Right in the beginning of part three, Fr. Robinson addresses a core problem when he cites Albert Einstein: "The man of science is a poor philosopher". Note that Einstein underlined the importance of sound philosophical thinking even though he followed philosophical strands that are unacceptable for Christians. In the first of the four chapters of this part, Fr. Robinson critically analyses the development of philosophical thinking on nature from the late Middle Ages to modern times. The reader realizes how much progress towards the ever more important scientific discoveries coincides with a progressive disintegration of philosophically clear and valid thinking.

The reviewer is able to technically evaluate the content of the chapter on physical cosmology beginning with the important discoveries of Einstein, Hubble, and Lemaître, which he considers convincing, thorough and serious. The representation of the universe in its highly specific peculiarity is comprehensibly presented also for the non-scientist, by which the inhabitability of the universe for living creatures is made possible (keyword: cosmic fine-tuning). Fr. Robinson sharply refutes, by philosophical reasoning, on the other hand, experimentally non-falsifiable cosmologies (keyword: multiverses), which are highly controversial even among physicists because these cease to be part of natural science at all.

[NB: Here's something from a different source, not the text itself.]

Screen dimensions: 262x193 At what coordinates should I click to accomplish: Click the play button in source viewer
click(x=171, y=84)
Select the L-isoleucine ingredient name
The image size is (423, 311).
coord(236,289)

Thoroughly in the spirit of Pius XII and his Encyclical Humani generis (1950), the two biological chapters on the origin of life and evolution provide, on the one hand, verified facts of biology. On the other hand, they document the internal contradictions of “biologistical” ideologies, which are associated with names such as Francis Crick, Richard Dawkins and Charles Darwin. Obviously, the same person can make significant biological discoveries and at the same time make serious “biologistical”, i.e. philosophical errors. Fr. Robinson’s discussion seems to be convincing. Since the reviewer has no specific training in biology, a review from a professional biologist would be desirable. Teilhard de Chardin is not an issue for Fr. Robinson. However, his sound realistic principles may prove themselves valuable in the debate about his rehabilitation.

Besides being a sound philosophical book on the realist mentality, Fr. Robinson’s travel guide has at the same time also a profoundly missionary impulse. May his guide open up again pathways to the Catholics faith, especially for the science and technology communities, and may it light the love for the Queen of Heaven and Earth and the Mother of the Universe and be blessed by Her!